Definition: There are two possible kinds of sheets in an Excel file; 'worksheets' and 'chartsheets' if you are not sure what kind of sheet you have this is where the information is stored.

attribute methods Methods provided to adjust this attribute

get_sheet_type

Definition: returns the value stored in the attribute (worksheet)

workbook_instance

Definition: This attribute holds a reference back to the workbook instance so that the worksheet has access to the global settings managed there. As a consequence many of the workbook methods are be exposed here. This includes some setter methods for workbook attributes. Beware that setting or adjusting the workbook level attributes with methods here will be universal and affect other worksheets. So don't forget to return the old value if you want the old behavour after you are done. If that doesn't make sense then don't use these methods. (Nothing to see here!

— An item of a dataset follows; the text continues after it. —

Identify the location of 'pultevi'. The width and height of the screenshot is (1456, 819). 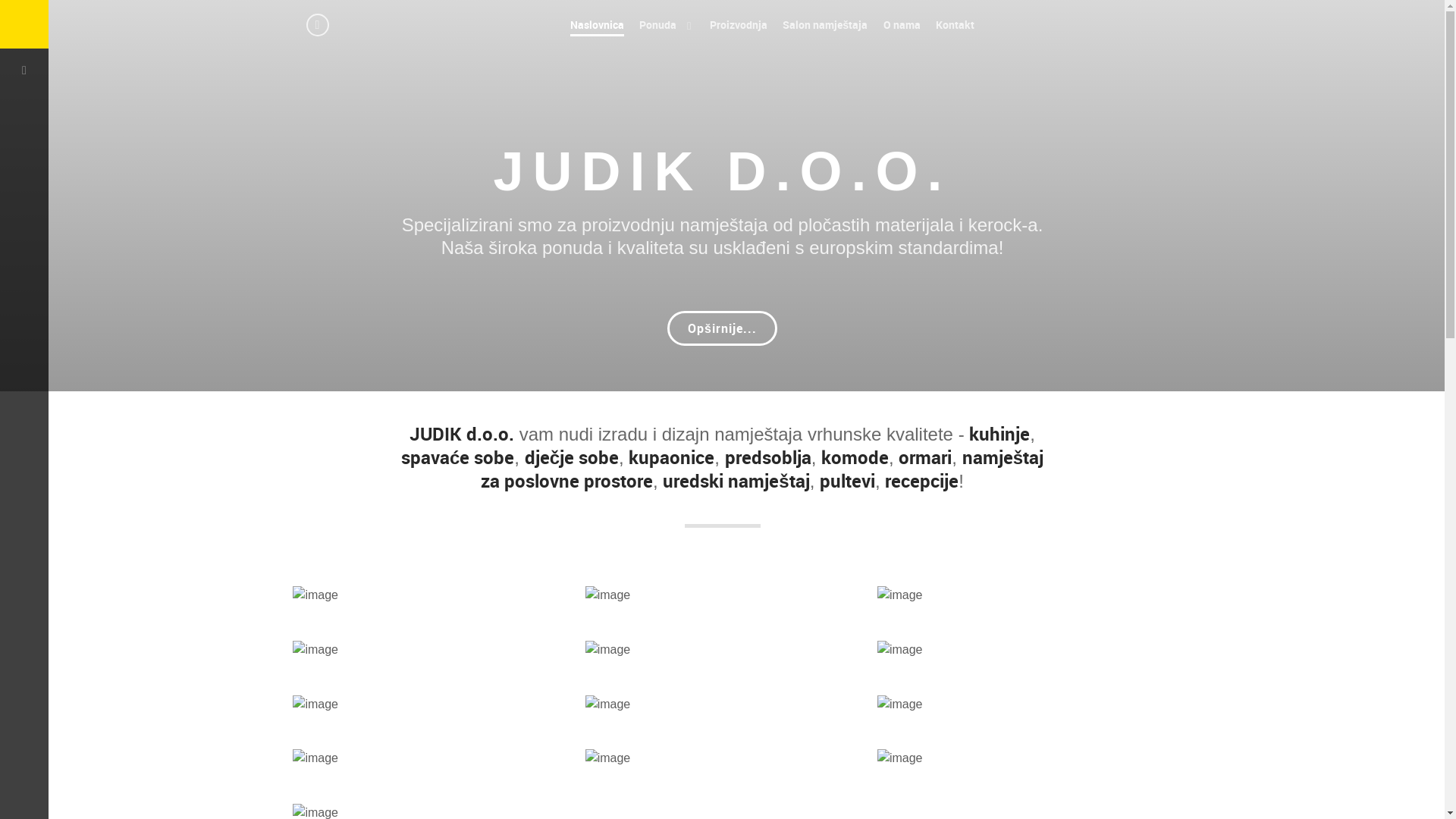
(846, 480).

Move along.)

Default: a Spreadsheet::XLSX::Reader::LibXML instance

attribute methods Methods of the workbook exposed here by the delegation of the instance to this class through this attribute

counting_from_zero

Definition: returns the "count_from_zero" in Spreadsheet::XLSX::Reader::LibXML instance state

boundary_flag_setting

Definition: returns the "file_boundary_flags" in Spreadsheet::XLSX::Reader::LibXML instance state

change_boundary_flag( $Bool )

Definition: sets the "file_boundary_flags" in Spreadsheet::XLSX::Reader::LibXML instance state (For the whole workbook!)

get_shared_string_position( $int )

Definition: returns the shared string data stored in the sharedStrings file at position $int. For more information review Spreadsheet::XLSX::Reader::LibXML::SharedStrings. This is a delegation of a delegation!

get_format_position( $int, [$header] )

Definition: returns the format data stored in the styles file at position $int. If the optional $header is passed only the data for that header is returned. Otherwise all styles for that position are returned. For more information review Spreadsheet::XLSX::Reader::LibXML::Styles. This is a delegation of a delegation!

set_empty_is_end( $Bool )

Definition: sets the "empty_is_end" in Spreadsheet::XLSX::Reader::LibXML instance state (For the whole workbook!)

is_empty_the_end

Definition: returns the "empty_is_end" in Spreadsheet::XLSX::Reader::LibXML instance state.

get_group_return_type

Definition: returns the "group_return_type" in Spreadsheet::XLSX::Reader::LibXML instance state.

set_group_return_type( (instance|unformatted|value) )

Definition: sets the "group_return_type" in Spreadsheet::XLSX::Reader::LibXML instance state (For the whole workbook!)

get_epoch_year

Definition: uses the "get_epoch_year" in Spreadsheet::XLSX::Reader::LibXML method.

get_date_behavior

Definition: This is a delegated method from the styles class (stored as a private instance in the workbook). It is held (and documented) in the Spreadsheet::XLSX::Reader::LibXML::ParseExcelFormatStrings role. It will indicate how far unformatted transformation is carried for date coercions when returning formatted values.

set_date_behavior

Definition: This is a delegated method from the styles class (stored as a private instance in the workbook). It is held (and documented) in the Spreadsheet::XLSX::Reader::LibXML::ParseExcelFormatStrings role. It will set how far unformatted transformation is carried for date coercions when returning formatted values.

get_values_only

Definition: gets the "values_only" in Spreadsheet::XLSX::Reader::LibXML instance state.

set_values_only

Definition: sets the "values_only" in Spreadsheet::XLSX::Reader::LibXML instance state (For the whole workbook!)